### What is expected
Quote everything in the text on chilblains below from "They are caused" down to "inflammation and pain.", word for word.
Start of Document extract
What are chilblains?
They are small, itchy, red lesions that appear on the skin on the end of a toe. They can become purple/blue and sometimes they may blister or breakdown into a small ulcer.
What causes chilblains?
They are caused by a ‘vasospastic disorder’ where the tiny blood vessels in the feet close rapidly in response to cold and then do not respond quickly enough during rewarming. If rewarming is too extreme (very cold to very hot), there can be a leakage of fluid from the blood vessels into the tissues of the toe, causing inflammation and pain.
Although chilblains are uncomfortable, they do not usually cause any permanent damage. They will usually heal on their own if any further exposure to the cold is avoided.
Keep the affected areas warm. This means staying out of the cold or wearing warm gloves, socks, etc, when outdoors. You may also want to add insulating insoles to your shoes and ensure you wear shoes with a thick rubber sole.
No other treatment is normally needed as they usually go away by themselves.
A range of creams and lotions can be bought from a pharmacy. These are called rubifacient creams which act to warm the skin they are applied to. You must discuss the use of these creams with a pharmacist before use.
End of Document extract
Start of Information provided
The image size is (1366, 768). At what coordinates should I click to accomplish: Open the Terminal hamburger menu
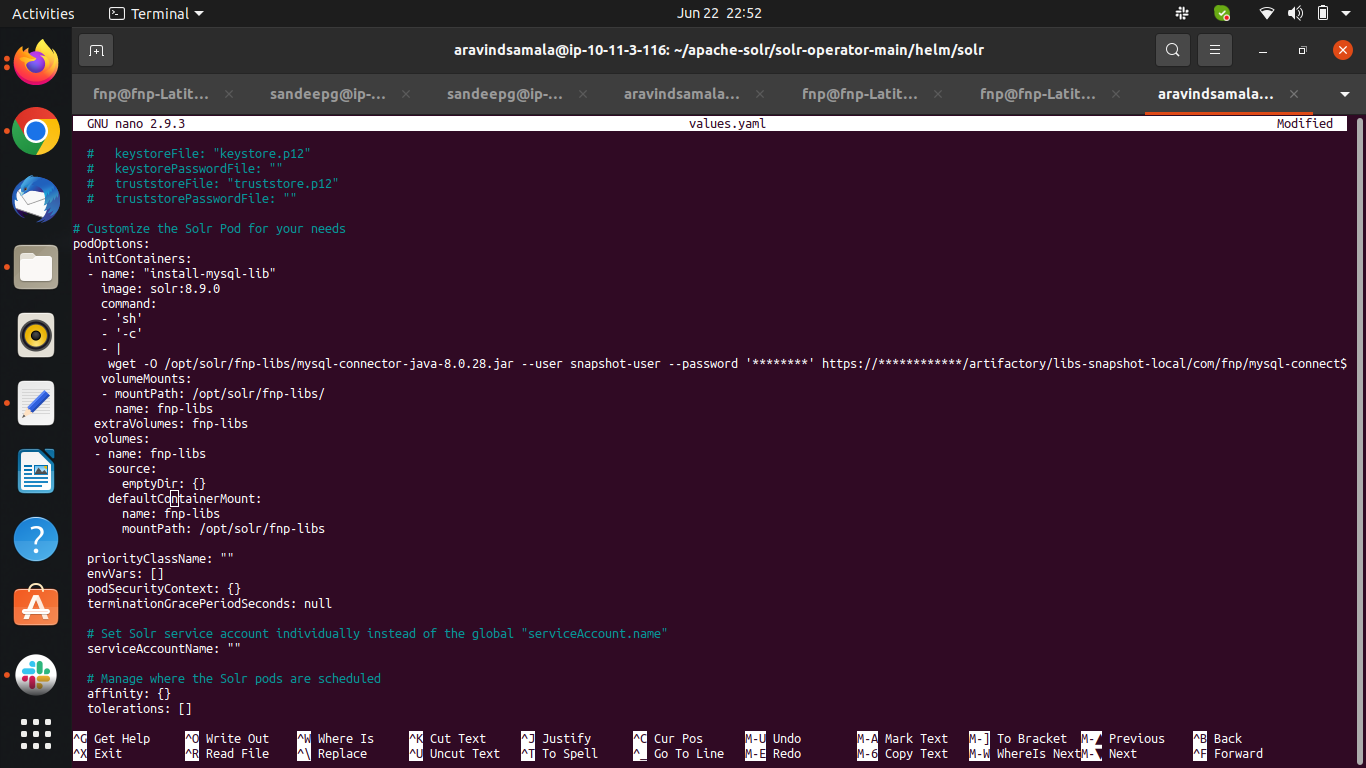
End of Information provided
### Written response
They are caused by a ‘vasospastic disorder’ where the tiny blood vessels in the feet close rapidly in response to cold and then do not respond quickly enough during rewarming. If rewarming is too extreme (very cold to very hot), there can be a leakage of fluid from the blood vessels into the tissues of the toe, causing inflammation and pain.